◆ INSTRUCTIONS TO FOLLOW ◆
In the listing below, find each line containing "computer" and report it.

◆ SUPPLIED DATA ◆
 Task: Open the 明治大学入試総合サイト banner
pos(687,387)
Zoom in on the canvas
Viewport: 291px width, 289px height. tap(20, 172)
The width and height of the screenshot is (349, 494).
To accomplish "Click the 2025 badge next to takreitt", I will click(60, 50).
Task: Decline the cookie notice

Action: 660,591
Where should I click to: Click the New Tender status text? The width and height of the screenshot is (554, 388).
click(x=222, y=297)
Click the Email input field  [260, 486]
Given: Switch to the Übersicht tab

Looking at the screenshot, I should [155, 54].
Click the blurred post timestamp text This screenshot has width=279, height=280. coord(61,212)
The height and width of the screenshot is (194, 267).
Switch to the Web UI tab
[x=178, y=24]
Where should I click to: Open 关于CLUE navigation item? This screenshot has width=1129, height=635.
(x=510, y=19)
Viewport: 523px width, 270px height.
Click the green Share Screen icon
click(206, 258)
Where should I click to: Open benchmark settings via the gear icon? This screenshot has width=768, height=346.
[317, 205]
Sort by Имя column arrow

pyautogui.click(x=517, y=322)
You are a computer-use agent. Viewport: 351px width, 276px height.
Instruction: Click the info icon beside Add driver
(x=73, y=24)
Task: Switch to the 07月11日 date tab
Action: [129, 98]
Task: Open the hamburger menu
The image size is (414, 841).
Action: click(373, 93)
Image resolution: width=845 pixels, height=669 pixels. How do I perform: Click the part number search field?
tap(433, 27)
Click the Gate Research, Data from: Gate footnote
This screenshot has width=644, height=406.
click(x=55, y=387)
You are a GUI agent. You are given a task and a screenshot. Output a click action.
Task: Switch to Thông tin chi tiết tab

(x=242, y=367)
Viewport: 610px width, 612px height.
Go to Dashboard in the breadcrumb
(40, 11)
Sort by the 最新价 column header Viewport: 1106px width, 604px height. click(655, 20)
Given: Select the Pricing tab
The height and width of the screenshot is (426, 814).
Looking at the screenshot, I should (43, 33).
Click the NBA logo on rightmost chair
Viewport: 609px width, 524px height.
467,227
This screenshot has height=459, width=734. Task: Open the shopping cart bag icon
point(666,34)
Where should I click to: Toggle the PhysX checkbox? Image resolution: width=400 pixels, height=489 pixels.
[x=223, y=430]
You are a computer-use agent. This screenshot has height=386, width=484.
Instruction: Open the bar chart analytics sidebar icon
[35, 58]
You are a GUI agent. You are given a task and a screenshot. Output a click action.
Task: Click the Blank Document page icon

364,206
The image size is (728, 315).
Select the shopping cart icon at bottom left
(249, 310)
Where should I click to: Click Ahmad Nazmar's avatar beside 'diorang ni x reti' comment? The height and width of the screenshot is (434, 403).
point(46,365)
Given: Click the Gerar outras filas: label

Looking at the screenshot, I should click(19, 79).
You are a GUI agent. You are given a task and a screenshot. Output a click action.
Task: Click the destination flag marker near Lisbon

◆ WRITTEN SOLUTION ◆
You are a computer-use agent. Viewport: 351px width, 276px height.
You are a computer-use agent. This screenshot has height=386, width=484.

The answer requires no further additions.